▸ **WHAT NEEDS TO BE DONE**:
Please retype the entries exactly as they stand, leaving out any pictures.

• • • •

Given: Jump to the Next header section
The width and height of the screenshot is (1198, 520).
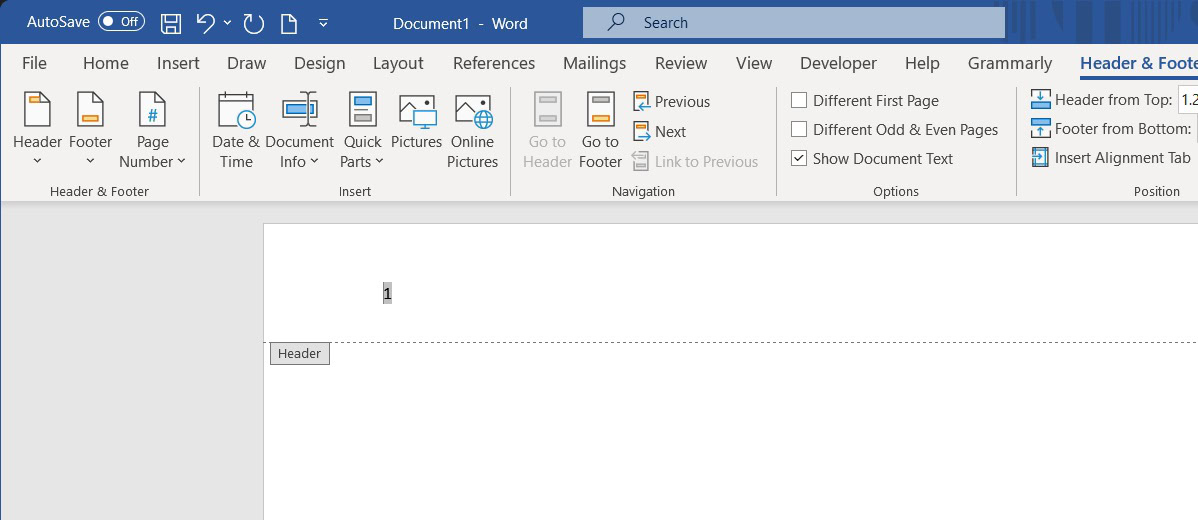Looking at the screenshot, I should click(659, 131).
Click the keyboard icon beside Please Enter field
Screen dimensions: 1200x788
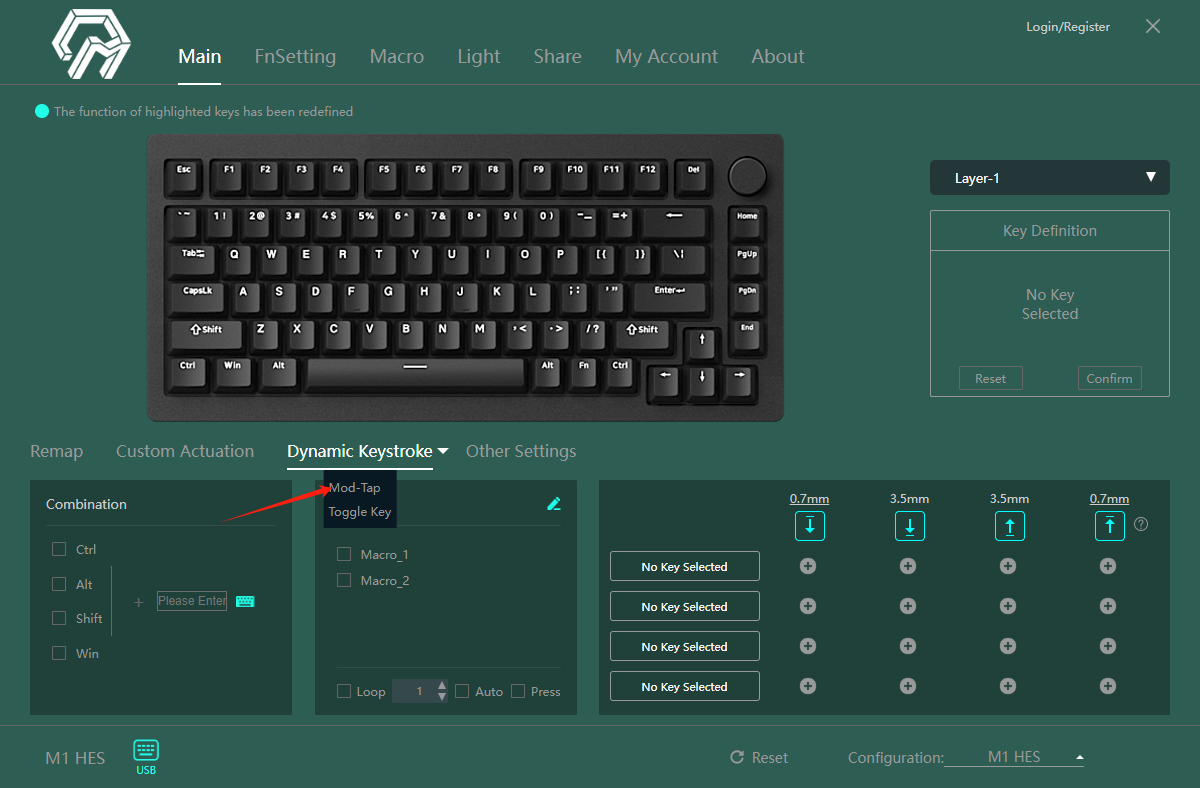(245, 601)
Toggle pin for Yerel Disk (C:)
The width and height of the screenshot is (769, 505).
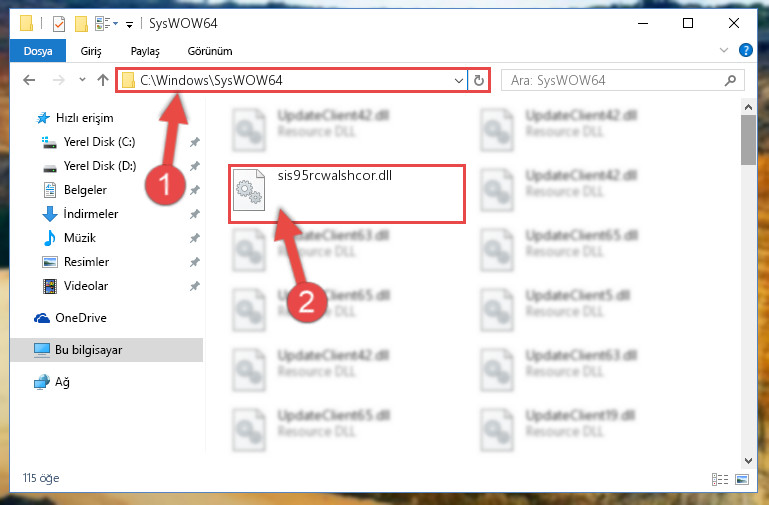(195, 142)

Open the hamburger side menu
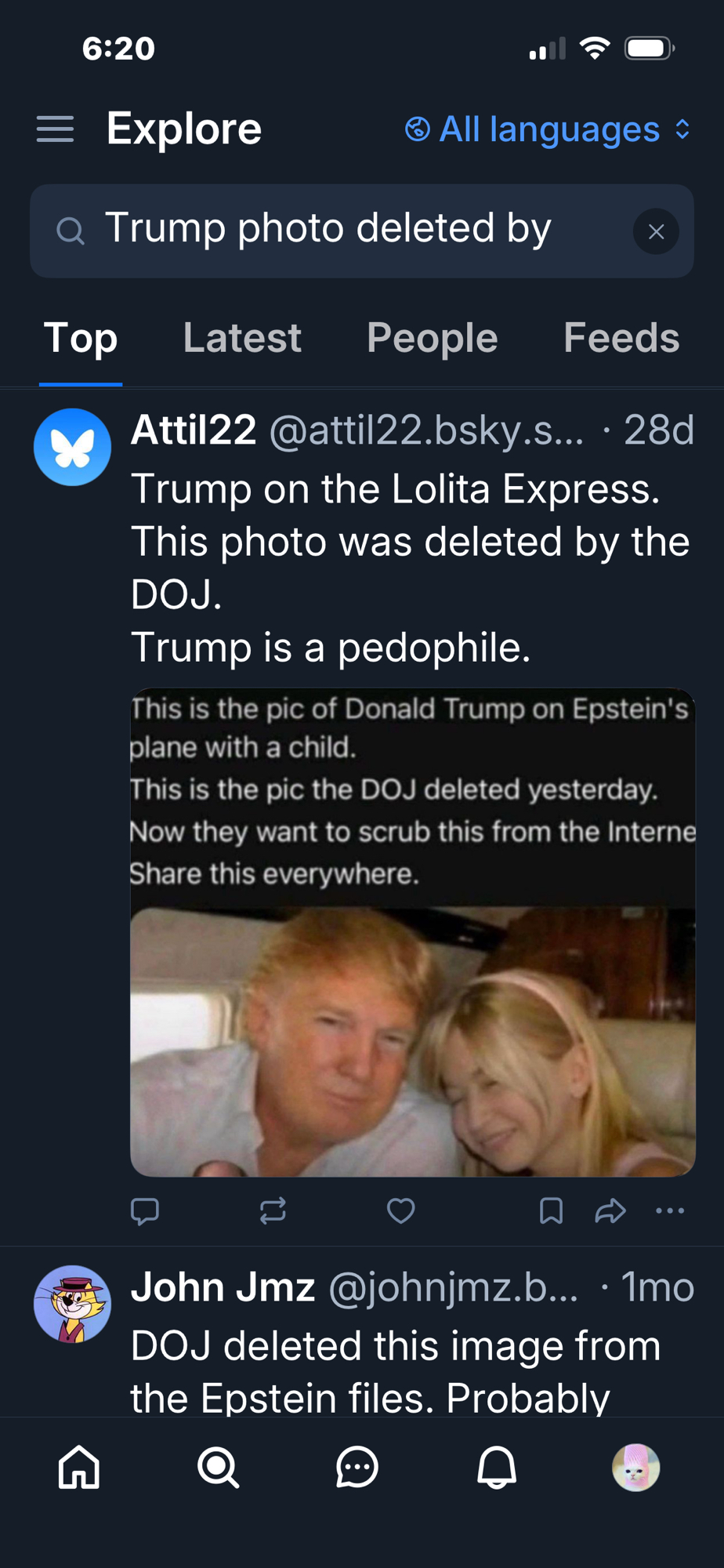(55, 129)
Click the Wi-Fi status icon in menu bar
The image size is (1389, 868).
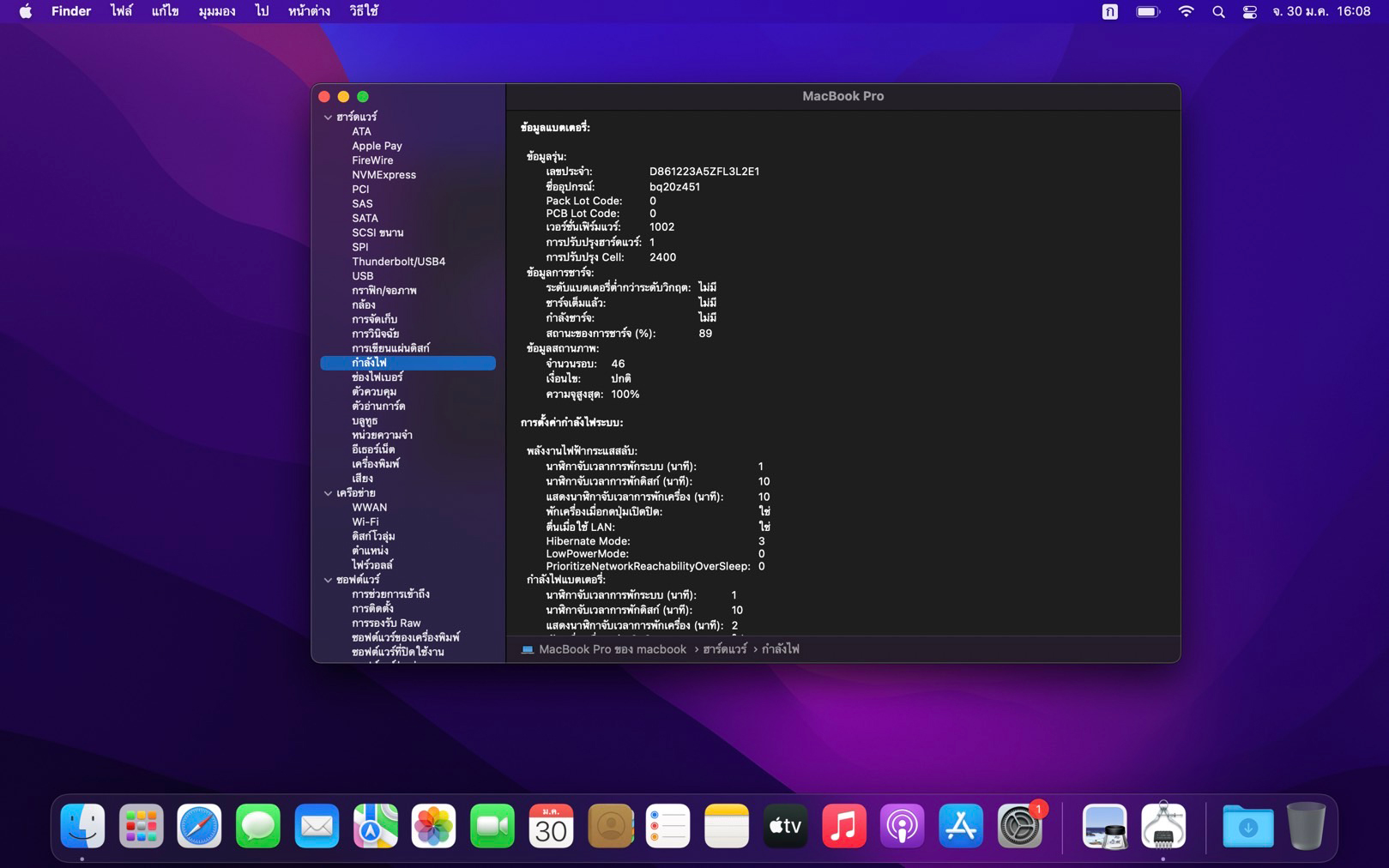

• • • •

▸ **RESULT**:
Given: Jump to the Next header section
The width and height of the screenshot is (1198, 520).
Looking at the screenshot, I should click(659, 131).
Click the keyboard icon beside Please Enter field
Screen dimensions: 1200x788
(245, 601)
Toggle pin for Yerel Disk (C:)
The width and height of the screenshot is (769, 505).
(195, 142)

Open the hamburger side menu
(55, 129)
Click the Wi-Fi status icon in menu bar
The image size is (1389, 868).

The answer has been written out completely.